Work to complete - Return all the data, word for word.

--- Task input Enclosed Below ---

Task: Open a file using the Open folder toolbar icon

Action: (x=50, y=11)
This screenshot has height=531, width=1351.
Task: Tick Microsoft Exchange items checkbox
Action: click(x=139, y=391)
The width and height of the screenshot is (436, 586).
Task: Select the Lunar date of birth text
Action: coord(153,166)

--- End of Enclosed Task input ---

Response -
Task: Open a file using the Open folder toolbar icon

Action: (x=50, y=11)
This screenshot has height=531, width=1351.
Task: Tick Microsoft Exchange items checkbox
Action: click(x=139, y=391)
The width and height of the screenshot is (436, 586).
Task: Select the Lunar date of birth text
Action: coord(153,166)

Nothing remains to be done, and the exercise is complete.